Athlete Performance Tip: Delaying muscular fatigue

Including strength training in endurance (running, triathlon) training programs is something I’ve been doing for a while now.

I had initially included it mainly based on sport performance research, but also because I saw the performance benefits in athletes I worked with.

There are typically 2 areas of strength training endurance athletes should be focused on, and they are both critical for performance:

Type 1: strength/power.

Type 2: muscular endurance.

This new study from the University of Oklahoma studied the impact of 8 weeks of High Volume Resistance Training (Type 2) on trained cyclists.

Specifically, they were looking at how quickly lactate builds up in the muscles (commonly incorrectly referred to as lactic acid) in trained cyclists after 8 weeks of Type 2 training.

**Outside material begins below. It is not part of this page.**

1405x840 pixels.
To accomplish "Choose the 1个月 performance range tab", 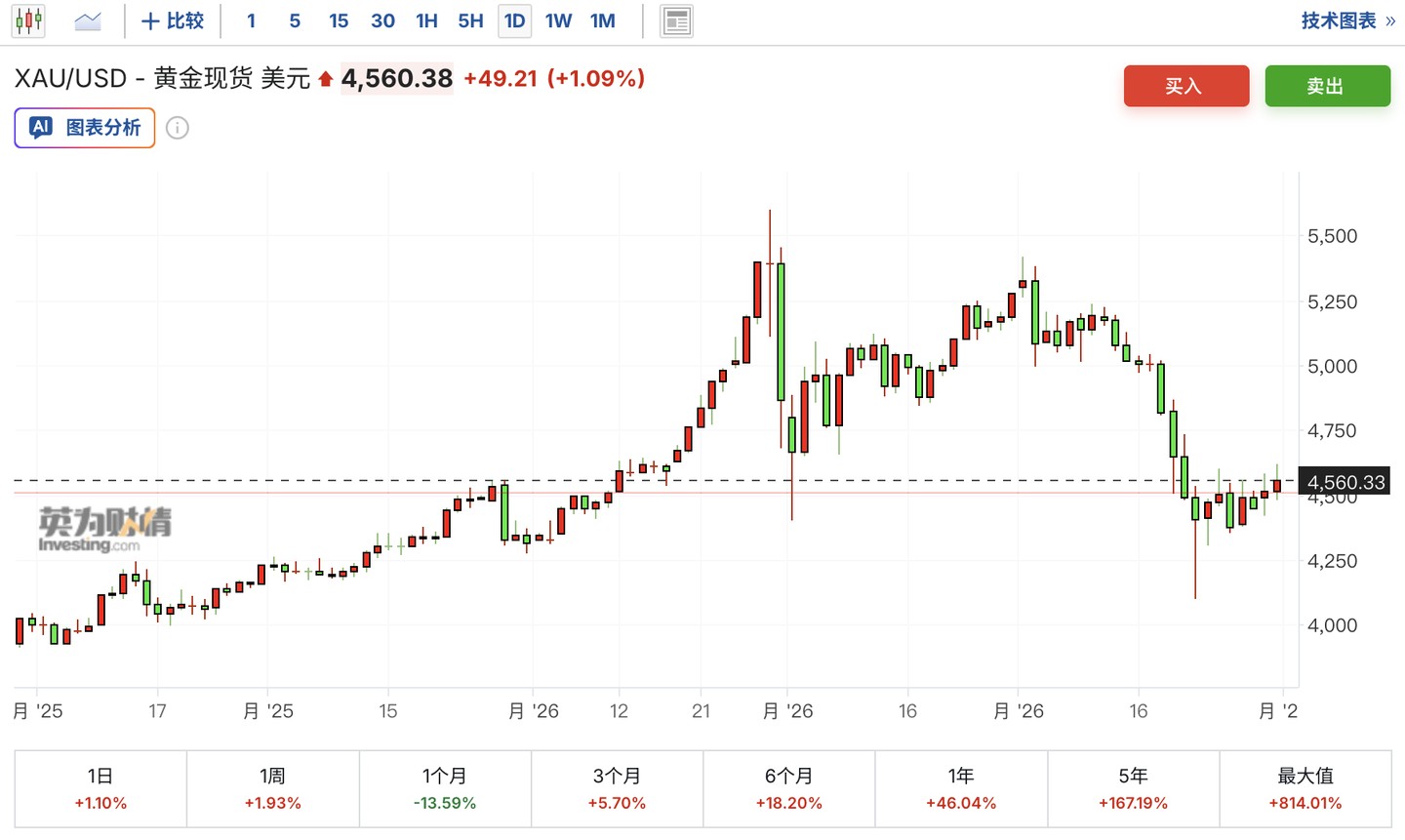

The result: athletes who trained 2x per week for 8 weeks saw a significant delay in the onset of lactate. In other words, their muscles were able to function hard for a longer period of time before the accumulation of lactate caused them to fatigue.

What is Type 2 training? In the programs I design for athletes, I called it Work Capacity: a high volume of work, with high repetitions, minimal to no rest, low weight, for a long-ish duration (30-45min).

In the study mentioned above, they had athletes do a high number of reps using gym machines (leg press, leg curl, leg extension).

Bottom line: this study demonstrates that Type 2 training delays onset of muscle fatigue in endurance athletes. So if you are such an athlete, make sure to incorporate such training in your regimen.